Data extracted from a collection
#####
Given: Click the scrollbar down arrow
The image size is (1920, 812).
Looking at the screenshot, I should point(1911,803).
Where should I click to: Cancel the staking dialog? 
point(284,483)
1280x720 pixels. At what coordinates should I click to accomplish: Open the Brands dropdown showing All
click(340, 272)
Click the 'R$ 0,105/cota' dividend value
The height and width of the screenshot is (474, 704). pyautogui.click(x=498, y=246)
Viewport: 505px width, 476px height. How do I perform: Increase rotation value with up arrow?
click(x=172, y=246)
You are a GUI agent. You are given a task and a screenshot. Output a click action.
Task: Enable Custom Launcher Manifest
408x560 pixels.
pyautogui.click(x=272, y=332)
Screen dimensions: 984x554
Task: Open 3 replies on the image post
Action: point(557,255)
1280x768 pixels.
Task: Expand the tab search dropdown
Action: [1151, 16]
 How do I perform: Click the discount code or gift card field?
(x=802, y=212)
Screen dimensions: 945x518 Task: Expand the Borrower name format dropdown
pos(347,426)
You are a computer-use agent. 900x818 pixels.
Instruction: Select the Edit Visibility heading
#####
Task statement:
Copy out every record above exactly as written.

Answer to this exercise:
Given: Click the scrollbar down arrow
The image size is (1920, 812).
Looking at the screenshot, I should point(1911,803).
Where should I click to: Cancel the staking dialog? 
point(284,483)
1280x720 pixels. At what coordinates should I click to accomplish: Open the Brands dropdown showing All
click(340, 272)
Click the 'R$ 0,105/cota' dividend value
The height and width of the screenshot is (474, 704). pyautogui.click(x=498, y=246)
Viewport: 505px width, 476px height. How do I perform: Increase rotation value with up arrow?
click(x=172, y=246)
You are a GUI agent. You are given a task and a screenshot. Output a click action.
Task: Enable Custom Launcher Manifest
408x560 pixels.
pyautogui.click(x=272, y=332)
Screen dimensions: 984x554
Task: Open 3 replies on the image post
Action: point(557,255)
1280x768 pixels.
Task: Expand the tab search dropdown
Action: [1151, 16]
 How do I perform: Click the discount code or gift card field?
(x=802, y=212)
Screen dimensions: 945x518 Task: Expand the Borrower name format dropdown
pos(347,426)
You are a computer-use agent. 900x818 pixels.
Instruction: Select the Edit Visibility heading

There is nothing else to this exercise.